Gee, nobody saw that coming...
They must not have had a Common Core education.
More like common bore, am I right?
From a study earlier this year:
"Half a million college students enroll in some type of remedial course after graduating high school.
And that remediation can be costly, not only to colleges, but to students and their families. Those costs can raise the overall price of attending college.
A new report from researchers at Education Reform Now, a nonpartisan, nonprofit organization, found that enrolling in remedial course work during the first year of college costs students and their families nearly $1.5 billion a year in out-of-pocket expenses."
Why do colleges accept students who need remedial course work? It would seem easier to say oops, turns out your not college material. Please apply once your ready.
Because they want those student tuition fees, and there will always be lots of colleges happy to suck up tuition fees for piss poor students who drop out after a semester or year, and banks happy to push student loans.
Any college which stood on its principles would just lose market share.
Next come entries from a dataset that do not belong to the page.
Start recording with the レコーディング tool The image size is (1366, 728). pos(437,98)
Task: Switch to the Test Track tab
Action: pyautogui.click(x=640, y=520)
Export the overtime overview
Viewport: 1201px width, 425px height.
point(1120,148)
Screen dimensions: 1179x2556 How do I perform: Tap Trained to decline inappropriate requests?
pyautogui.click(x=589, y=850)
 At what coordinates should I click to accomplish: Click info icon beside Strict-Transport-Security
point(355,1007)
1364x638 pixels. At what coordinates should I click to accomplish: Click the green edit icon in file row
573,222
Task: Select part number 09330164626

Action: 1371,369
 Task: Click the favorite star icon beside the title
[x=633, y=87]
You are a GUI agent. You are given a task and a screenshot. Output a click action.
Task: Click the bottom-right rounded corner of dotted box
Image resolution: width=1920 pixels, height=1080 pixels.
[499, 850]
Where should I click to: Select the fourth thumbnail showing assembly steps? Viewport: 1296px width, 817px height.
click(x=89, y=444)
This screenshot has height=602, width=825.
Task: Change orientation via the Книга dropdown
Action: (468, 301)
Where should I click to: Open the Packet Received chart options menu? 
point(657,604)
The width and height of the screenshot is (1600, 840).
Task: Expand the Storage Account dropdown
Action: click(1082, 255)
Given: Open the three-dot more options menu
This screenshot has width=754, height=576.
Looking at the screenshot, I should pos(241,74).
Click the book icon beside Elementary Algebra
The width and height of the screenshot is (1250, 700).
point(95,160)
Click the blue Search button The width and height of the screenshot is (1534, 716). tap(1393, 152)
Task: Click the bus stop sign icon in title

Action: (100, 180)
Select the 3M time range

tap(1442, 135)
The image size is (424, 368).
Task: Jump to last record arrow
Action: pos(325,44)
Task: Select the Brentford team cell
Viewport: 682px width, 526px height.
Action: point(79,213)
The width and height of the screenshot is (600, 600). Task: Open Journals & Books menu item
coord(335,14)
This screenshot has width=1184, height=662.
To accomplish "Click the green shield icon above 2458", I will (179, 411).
I knew a guy in school that just couldn't pass college math classes. His grades in English and social sciences were good, he was a hard worker, but math was totally alien to his brain. Was he "college material"?
I suspect another reason is that if only middle class and rich kids from the suburbs can pass the entrance exams, it may be hard for reasonably sharp and motivated kids that went to shitty urban schools would get screwed.
We had to pass it to see what's in it!
"Common Core was specifically designed to prepare students for college and the workforce"
That's what was promised and that's what was used to beat back the hullabaloo the Tea Parties raised against it in 2009 and later. I wonder if the design was flawed or the implementation? Probably both.
Well, I've read the Standards (they're online and they're super-easy to read; they're made for teachers to try and understand, after all).
There's nothing obviously wrong with them.
The curricula that (claim to) implement them are doubtless just as flawed as the pre-Core ones that also didn't prepare anyone for higher education.
All I can see here, really, is that Common Core didn't magically fix a completely broken system, especially since as far as I know schools still get to just pass and graduate people no matter what.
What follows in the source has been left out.